New Zealand hiking trail

The Coastal Walkway is a 12.7 km long walkway located along the coast of New Plymouth, New Zealand. The walkway stretches from near Port Taranaki, past the central city, through Hickford Park, past Bell Block Beach and to Tiromoana Crescent in Bell Block, north-east of New Plymouth. The walkway runs through a number of bridges, most notably, the Te Rewa Rewa Bridge.

==History==
The Coastal Walkway is a foreshoreway constructed in 1999, along with the Wind Wand, originally as a 7 km long walkway. In 2010, extensions were made to the walkway and an additional 3 kilometres were added, extending to Bell Block. The development was part of a joint programme by NPDC and NZTA to encourage and enable people to use active transport instead of motor vehicles. In 2014, the walkway was extended to Tiromoana Crescent in Bell Block bringing the length to 12.7 km.

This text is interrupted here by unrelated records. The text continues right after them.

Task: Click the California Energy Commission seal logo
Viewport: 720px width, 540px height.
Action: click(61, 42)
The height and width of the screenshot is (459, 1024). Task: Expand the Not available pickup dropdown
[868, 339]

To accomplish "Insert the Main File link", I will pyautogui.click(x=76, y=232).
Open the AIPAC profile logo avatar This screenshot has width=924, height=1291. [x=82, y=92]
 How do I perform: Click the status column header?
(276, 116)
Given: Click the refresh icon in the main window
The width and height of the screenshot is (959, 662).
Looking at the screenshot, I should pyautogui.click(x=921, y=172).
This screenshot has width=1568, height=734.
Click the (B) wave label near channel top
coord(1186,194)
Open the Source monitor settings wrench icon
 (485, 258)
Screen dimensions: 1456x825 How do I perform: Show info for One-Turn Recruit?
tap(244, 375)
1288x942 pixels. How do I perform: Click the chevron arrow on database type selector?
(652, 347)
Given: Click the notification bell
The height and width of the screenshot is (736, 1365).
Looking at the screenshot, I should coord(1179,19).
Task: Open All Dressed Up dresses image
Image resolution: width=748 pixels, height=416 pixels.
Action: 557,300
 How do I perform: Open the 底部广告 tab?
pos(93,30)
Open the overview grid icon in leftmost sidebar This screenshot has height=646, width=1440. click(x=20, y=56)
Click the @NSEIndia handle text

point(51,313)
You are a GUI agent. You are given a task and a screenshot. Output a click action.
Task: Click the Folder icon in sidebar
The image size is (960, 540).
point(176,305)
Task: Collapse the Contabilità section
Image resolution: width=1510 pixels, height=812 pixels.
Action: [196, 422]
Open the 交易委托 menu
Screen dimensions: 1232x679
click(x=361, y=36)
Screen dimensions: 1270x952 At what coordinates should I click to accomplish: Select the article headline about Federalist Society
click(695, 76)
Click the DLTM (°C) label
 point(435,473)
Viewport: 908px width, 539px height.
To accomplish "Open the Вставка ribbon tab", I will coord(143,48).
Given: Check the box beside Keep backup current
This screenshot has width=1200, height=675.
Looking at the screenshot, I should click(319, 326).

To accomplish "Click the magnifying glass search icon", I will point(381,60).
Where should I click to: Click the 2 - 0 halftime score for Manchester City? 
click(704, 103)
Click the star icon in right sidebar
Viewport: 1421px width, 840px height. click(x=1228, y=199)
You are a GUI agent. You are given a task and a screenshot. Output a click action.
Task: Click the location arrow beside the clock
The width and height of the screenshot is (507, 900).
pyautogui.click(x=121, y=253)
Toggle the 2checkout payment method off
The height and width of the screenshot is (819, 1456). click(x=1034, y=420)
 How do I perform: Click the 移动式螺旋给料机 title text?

In 2016, the walkway was extended with the Mangati Pathway, linking the coastal route across Bell Block along the Mangati Reserve to SH3.

==Awards==
The walkway has received numerous awards,

- New Zealand Recreation Association's Outstanding Project Award 2011 for the Coastal Walkway extension (comprising the pathway and Te Rewa Rewa Bridge).
- Roading Excellence Awards 2011 Supreme Award and Minor Road Project category for the extension of the Coastal Walkway to Bell Block (comprising the pathway and Te Rewa Rewa Bridge), from Roading New Zealand.
- The Aesthetics Medium Award 2011 (for bridges with spans between 30m and 75m long) at the Footbridge Awards in Poland, for Te Rewa Rewa Bridge.
- The Arthur G. Hayden Medal 2011 from the International Bridge Conference for Te Rewa Rewa Bridge, for outstanding achievement in bridge engineering that demonstrates innovation in special-use bridges.
- Boon Goldsmith Bhaskar Brebner Team Architecture won the Urban Category in the 2009 Western Architecture Awards by the New Zealand Institute of Architects for the construction of the Coastal Walkway's pedestrian railway overpass at the end of Liardet Street.
- LivCom Awards 2008 – Natural Section of the Environmentally Sustainable Projects Award (Gold)
- Gemini Cycle Friendly Awards 2008 – Best Cycle Facility Project Award (Coastal Pathway)
- NZ Institute of Landscape Architects – George Malcolm Award (2006)
- International Federation of Landscape Architects – Eastern Region Awards (2005)
- NZ Institute of Landscape Architects – Gold Award (2003)
- New Zealand Recreation Association – Outstanding Project Award (2003)
- New Zealand Institute of Architects – Resene Award for Architecture: Public Amenities, Foreshore Toilets (2002)
- Creative New Zealand, Creative Places Award – Judge's Citation (2002)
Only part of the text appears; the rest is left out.